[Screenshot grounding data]
────────────────

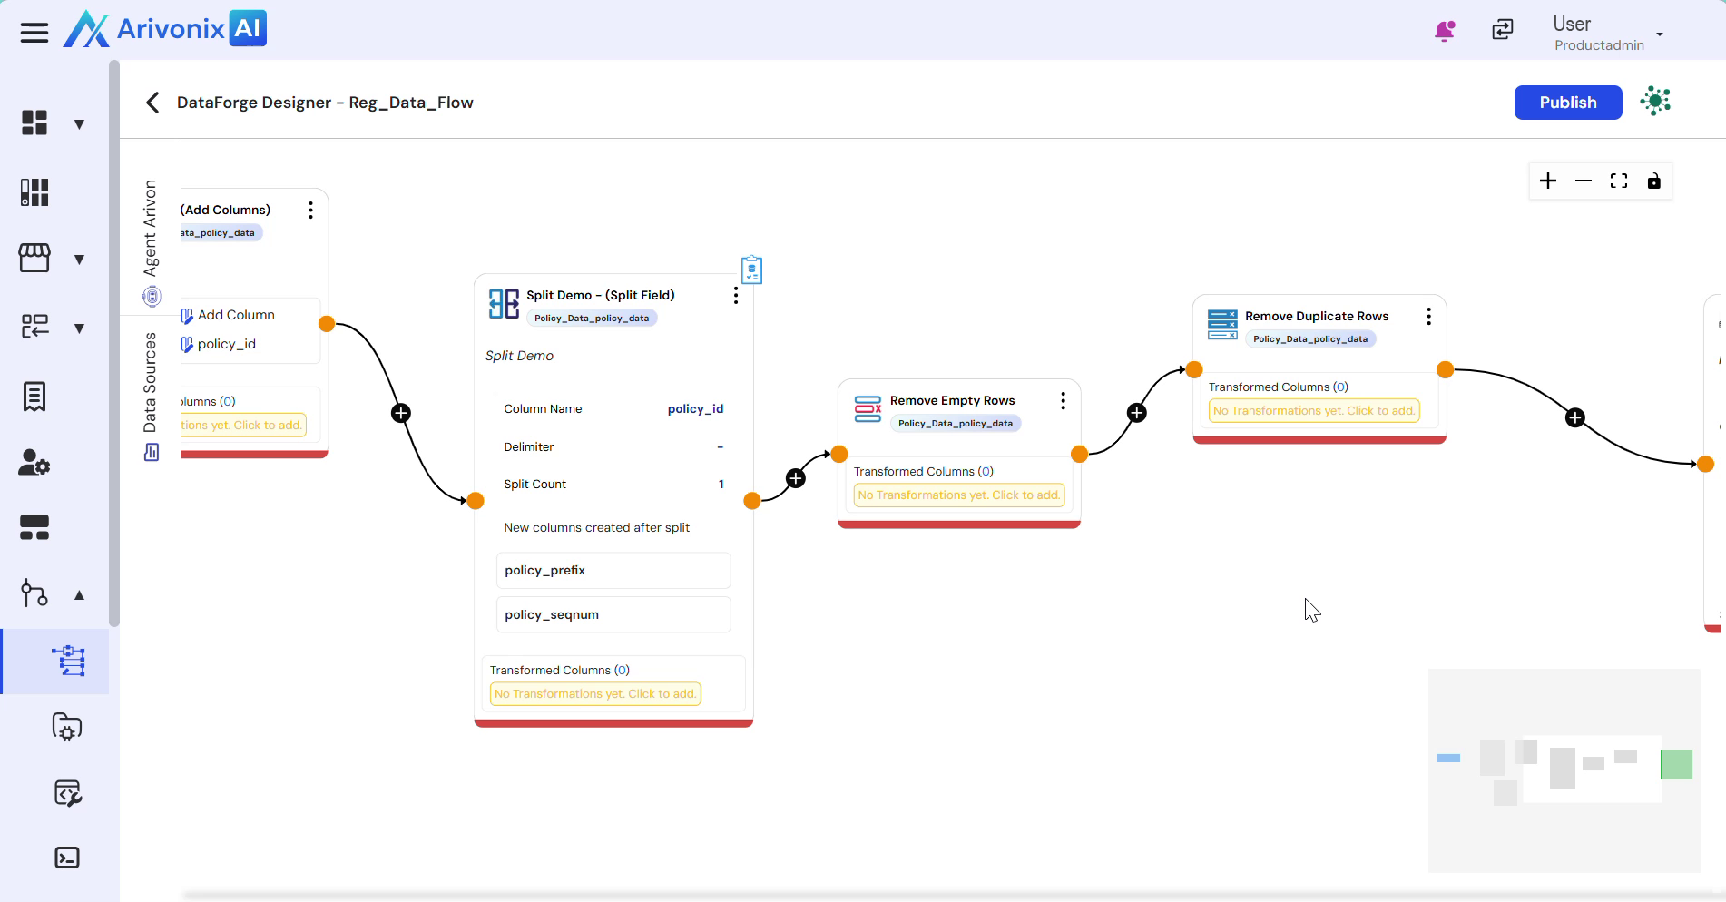
Task: Open the hamburger navigation menu
Action: (34, 34)
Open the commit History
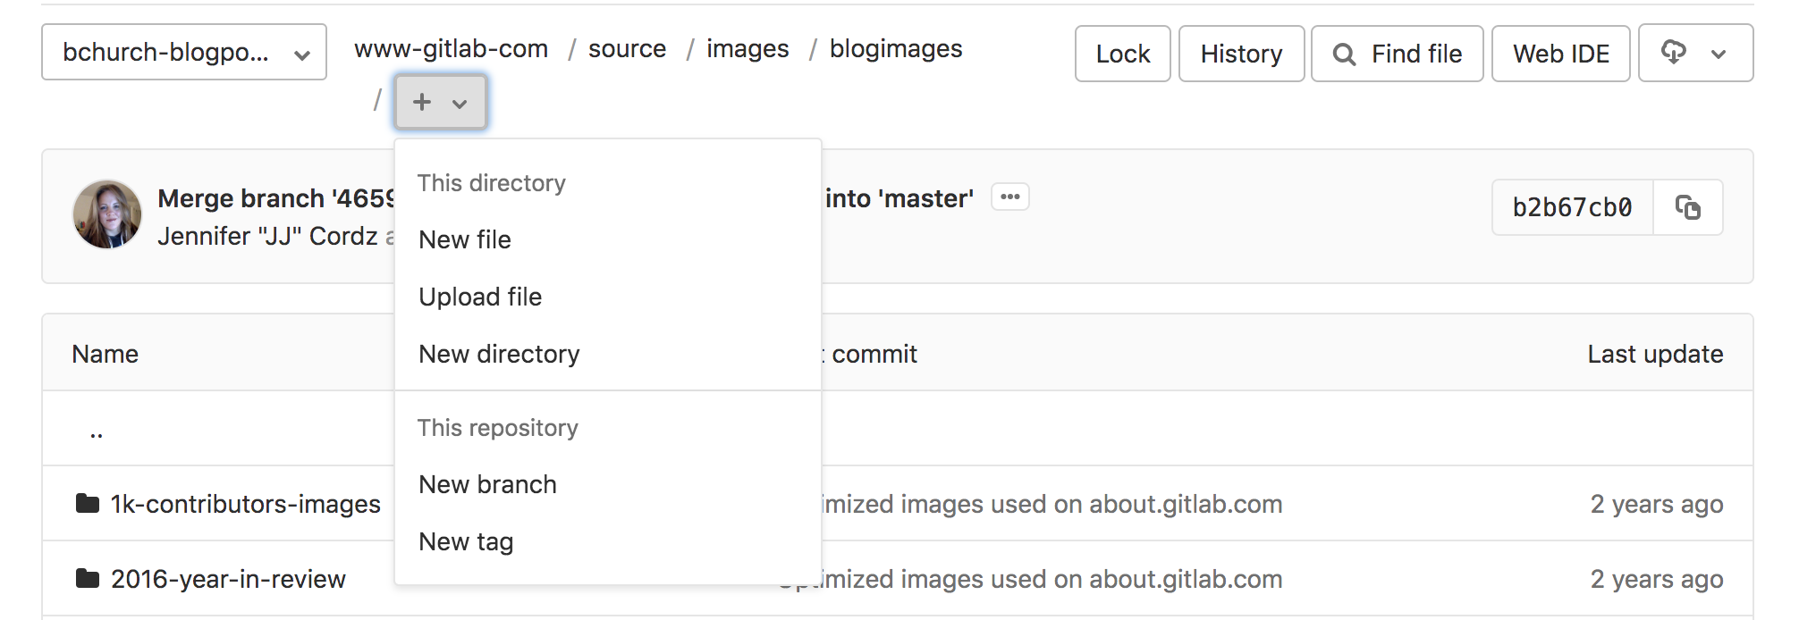This screenshot has height=620, width=1799. click(x=1242, y=54)
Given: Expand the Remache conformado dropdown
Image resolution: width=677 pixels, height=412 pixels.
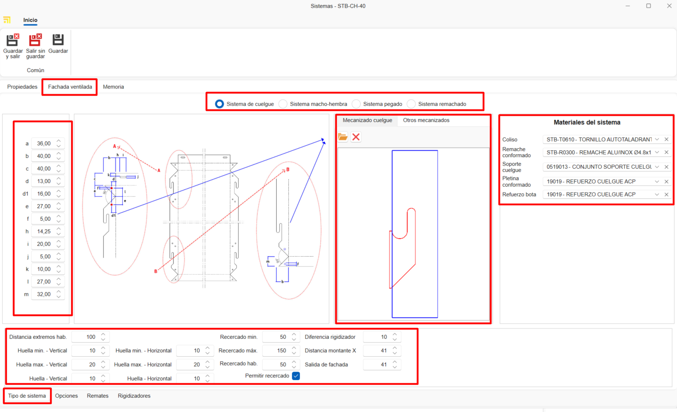Looking at the screenshot, I should pyautogui.click(x=657, y=153).
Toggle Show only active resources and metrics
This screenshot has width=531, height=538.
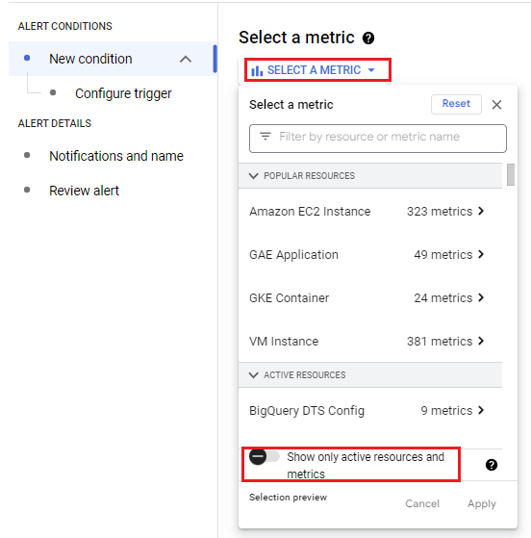pyautogui.click(x=265, y=457)
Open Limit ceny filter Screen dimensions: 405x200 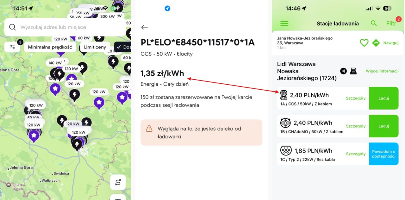95,47
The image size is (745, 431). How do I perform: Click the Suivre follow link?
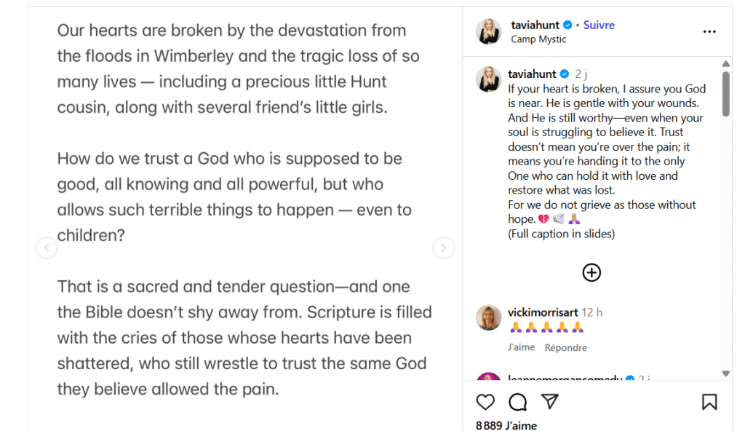pos(599,25)
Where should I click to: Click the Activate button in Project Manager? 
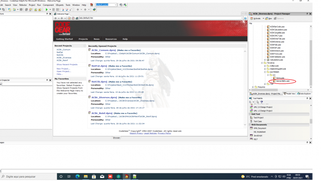point(256,18)
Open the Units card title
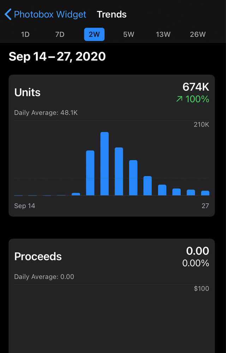 [x=28, y=92]
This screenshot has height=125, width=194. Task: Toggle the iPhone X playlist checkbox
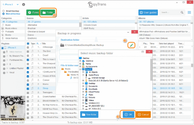(x=3, y=48)
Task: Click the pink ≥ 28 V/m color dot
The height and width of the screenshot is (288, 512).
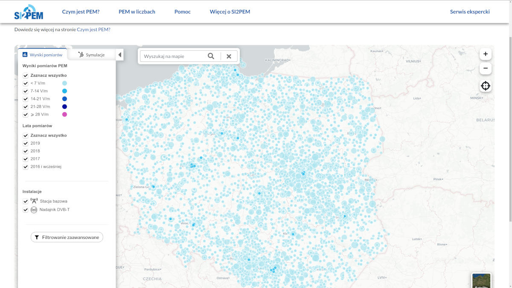Action: click(64, 114)
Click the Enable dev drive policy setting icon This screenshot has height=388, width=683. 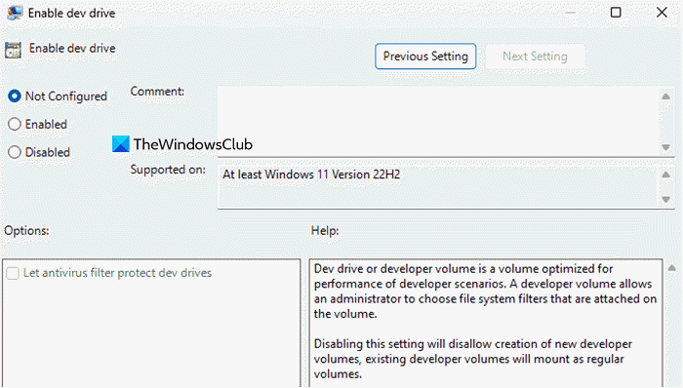coord(13,50)
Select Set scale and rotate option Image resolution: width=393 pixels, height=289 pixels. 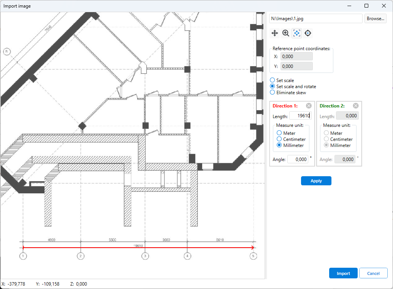(x=273, y=87)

────────────────

### Work to complete
The answer must be the part of the records that opens with the line containing "Open the commit History" and closes with the line containing "Toggle Show only active resources and metrics", reproduced exactly, with no pictures.

### Task output
Open the commit History
This screenshot has height=620, width=1799. click(x=1242, y=54)
Given: Expand the Remache conformado dropdown
Image resolution: width=677 pixels, height=412 pixels.
Looking at the screenshot, I should pyautogui.click(x=657, y=153).
Toggle Show only active resources and metrics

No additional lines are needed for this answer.